Hawkes has been featured in a number of music and guitar magazines and some of his musical works have been kept for preservation at the National Film and Sound Archive of Australia. Hawkes has chromesthesia, a form of synesthesia where he sees sound in colors.

== Early life==
Hawkes was born in 1965 at Lake Macquarie, Australia. He learned to play guitar on an old waterlogged guitar, nicknamed "The Paddle" because his father used it to paddle home one night when he was drunk. He learned guitar by listening to old albums, citing influences as diverse as blues guitarist Robert Johnson, English guitarist Davey Graham, and Bartók.

==Career==
In the mid-1990s he recorded his debut album, Secrets Vows and Lies, with English folk violinist Dave Swarbrick playing on a few tracks. The album was released by Festival Records and was critically well received.

Hawkes toured Australia and supported Steeleye Span and Bert Jansch, but the tour was largely unsuccessful. Afterwards, Hawkes moved to London. Secrets Vows and Lies was released in the UK by Select Records and he started playing in small clubs and hotels throughout the UK. He briefly reconnected with Dave Swarbrick in Coventry and supported him and Martin Carthy and in Scarborough, North Yorkshire with violinist Sue Aston.

After returning to Australia, Hawkes released Unspoken Riddles, Melancholy Cello (inspired by Russian music), and Double Diversity. He then concentrated on composing and arranging. In 2006 he released Witchcraft, an orchestral suite, and The Jazz Chronicles. In 2009 he released The Lost Souls Entwined, a gothic rock album recorded with electric guitarist Phil Emmanuel.

Hawkes has created over 50 recordings covering folk music, jazz, jazz fusion, classical, world music, rock, ragtime, blues, ambient, and baroque. He has collaborated with Bert Jansch, Joe Cocker, Phil Emmanuel, and Dave Swarbrick. Music journalist Bruce Elder has compared his folk-blues style to Nick Drake and John Martyn.

Hawkes has been featured in a number of music and guitar magazines. Some of his works have been kept for preservation at the National Film and Sound Archive of Australia.

He is a member of the Australian Performance Rights Association (APRA).
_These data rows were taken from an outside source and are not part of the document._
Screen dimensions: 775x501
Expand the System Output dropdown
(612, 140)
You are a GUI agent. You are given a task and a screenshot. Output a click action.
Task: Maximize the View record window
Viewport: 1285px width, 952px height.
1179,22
Hawkes has also worked as a data analyst at the University of Newcastle.

==Awards==
In 2002, Hawkes won the ABC Newcastle Songwriter of the Year Award, and in 2009 he won another ABC award for his instrumental works. In 2012 he received a MUSICOZ Legend award. In 2017, Hawkes won the Festival of Original Music Award (FOOM) from the Song Writers, Composers & Lyricists Association (SCALA). He was a finalist at the Australian Songwriters Association Awards in 2001, 2012, 2014, 2015, and 2016.